Towarzystwo Gimnastyczne „Sokół” w Dębicy już od ponad trzech lat walczy o to, aby dawnemu budynkowi dębickiego „Sokoła” nadać nazwę DK Sokół. Obecnie w budynku mieści się Kino oraz Dom Kultury Śnieżka. Sprawa zostanie poruszona w trakcie dzisiejszej sesji Rady Miejskiej w Dębicy. Pismo w tej sprawie do Przewodniczącego Rady Mateusza Cebuli skierował też druh Damian Małecki, prezes Związku Towarzystw Gimnastycznych „Sokół” w Polsce.
Dom Kultury i Kino Śnieżka w Dębicy po remoncie w 2019 r.
Źródło: youtube.com
Trzy lata zmagań
Sprawa nazwy dawnej Sokolni ciągnie się od 2017 roku, kiedy druhowie reaktywowanego kilka miesięcy wcześniej miejscowego gniazda zwrócili się do władz Miasta Dębicy. Druhowie dębickiego gniazda pisali wtedy m.in.: (…) pragniemy aby nasze państwo było rzeczywistym kontynuatorem dziedzictwa II Rzeczpospolitej, wyrażającym się także w nazewnictwie budynków, które przetrwały wojenną zawieruchę i czasy sowieckiej okupacji (…). Pisaliśmy o tym tutaj.
Historyczny budynek „Sokoła”
W ostatnich kilkunastu miesiącach odbyło się co najmniej kilka internetowych głosowań w tej sprawie, w które zaangażowali się Sokoli z całego kraju.

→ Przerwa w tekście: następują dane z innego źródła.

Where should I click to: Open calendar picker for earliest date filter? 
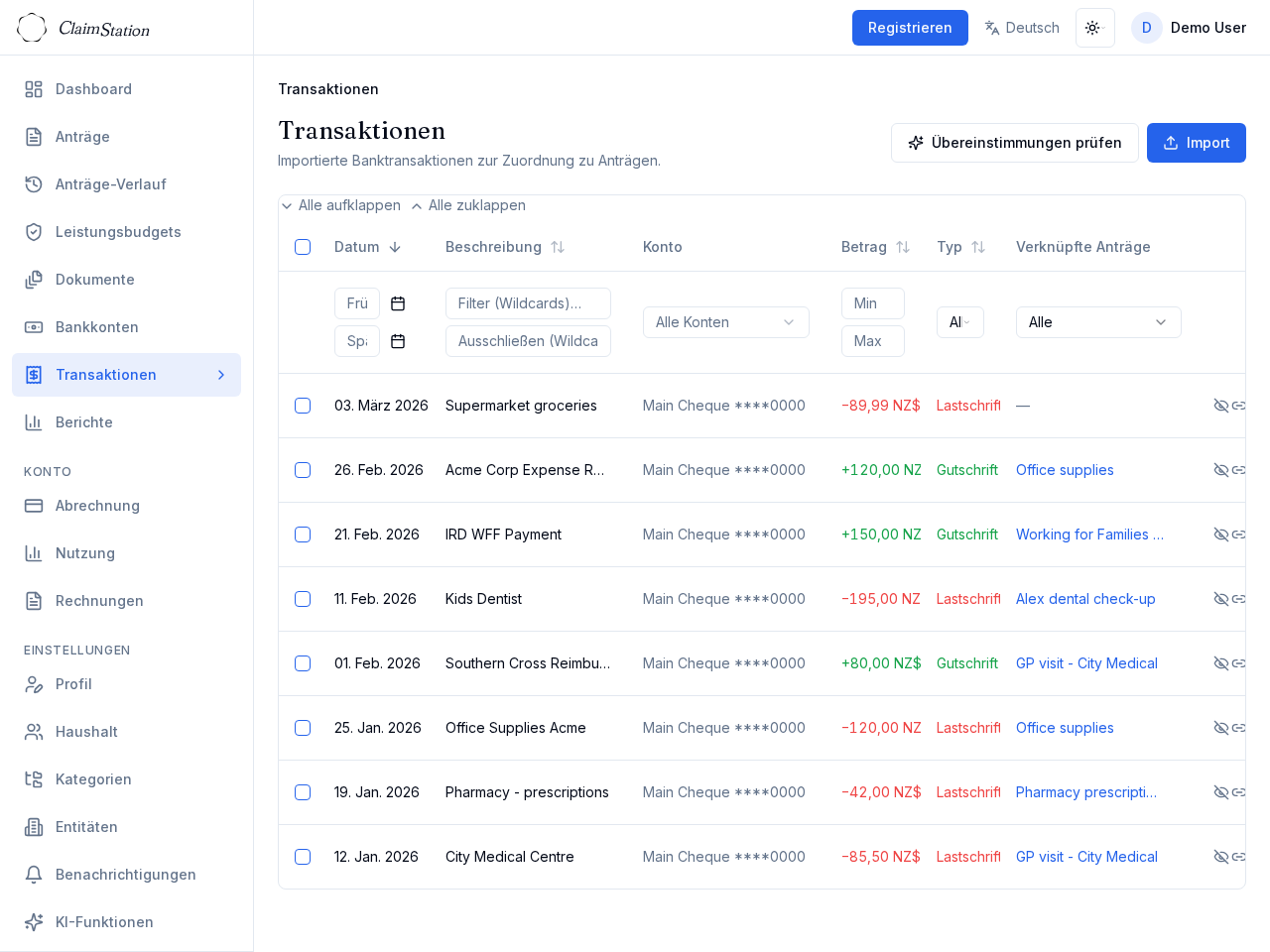(x=398, y=303)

Mimo to, ostateczna decyzja jeszcze nie zapadła. Druhowie z Dębicy, na czele z prezesem Dariuszem Jedynakiem, jednym z inicjatorów nadania nazwy, nie ustają w staraniach o godne upamiętnienie dzieła swoich poprzedników.
TG „Sokół” w Dębicy
Do reaktywacji TG „Sokół” w Dębicy doszło 15 stycznia 2017 r. Tego dnia odbyło się pierwsze po 69 latach oficjalne spotkanie Towarzystwa Gimnastycznego „Sokół” w Dębicy. Miejsce spotkania było nieprzypadkowe, gdyż odbyło się w obecnym budynku Domu Kultury Śnieżka, w którym w latach 1911-1948 mieściła się siedziba dębickiego gniazda.
Towarzystwo Gimnastyczne „Sokół” działało w Dębicy w latach 1894-1948. Na parceli przy ul. Bojanowskiego, ofiarowanej w 1909 r. przez hrabiego Andrzeja Raczyńskiego dębickiemu oddziałowi Polskiego Towarzystwa Gimnastycznego „Sokół”, wybudowany został w latach 1909- 1911 obiekt mieszczący salę gimnastyczną i bufet. Po odzyskaniu przez Polskę niepodległości w 1918 r. i w całym okresie międzywojennym w „Sokole” odbywały się uroczystości patriotyczne i okolicznościowe akademie. Na obchody 17. rocznicy odzyskania niepodległości i uroczystą akademię w budynku „Sokoła”, podczas której dębiczanie mieli okazję wysłuchać orkiestry symfonicznej pod batutą Stanisława Darłaka w 1935 r., na koncert zapraszał mieszkańców Dębicy ówczesny burmistrz prof. Michał Staroń.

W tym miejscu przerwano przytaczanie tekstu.